Citizenship is the status of a person recognized under the custom or law as being a legal member of a sovereign state. A person may have multiple citizenships and a person who does not have citizenship of any state is said to be stateless.
Nationality is often used as a synonym for citizenship in English – notably in international law – although the term is sometimes understood as denoting a person's membership of a nation (a large ethnic group). In some countries, e.g. the United States, the United Kingdom, nationality and citizenship can have different meanings (for more information, see Nationality versus citizenship).
Each country has its own policies, regulations and criteria as to who is entitled to its citizenship. A person can be recognised or granted citizenship on a number of bases. Usually citizenship based on the place of birth is automatic; in other cases an application may be required.
Many thinkers point to the concept of citizenship beginning in the early city-states of ancient Greece, although others see it as primarily a modern phenomenon dating back only a few hundred years and, for mankind, that the concept of citizenship arose with the first laws. Polis meant both the political assembly of the city-state as well as the entire society.
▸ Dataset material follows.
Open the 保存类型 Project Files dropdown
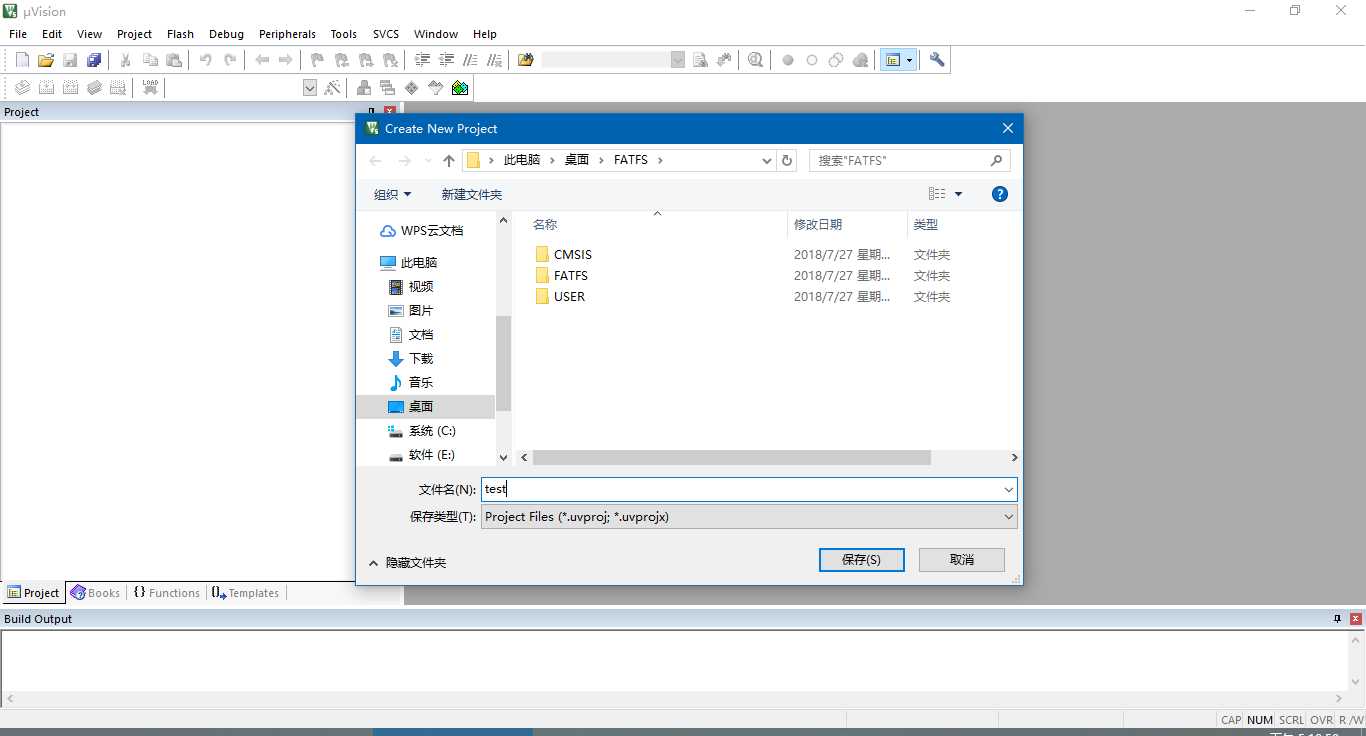This screenshot has width=1366, height=736. pos(749,517)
Citizenship has generally been identified as a western phenomenon. There is a general view that citizenship in ancient times was a simpler relation than modern forms of citizenship, although this view has come under scrutiny. The relation of citizenship has not been a fixed or static relation, but constantly changed within each society, and that according to one view, citizenship might "really have worked" only at select periods during certain times, such as when the Athenian politician Solon made reforms in the early Athenian state.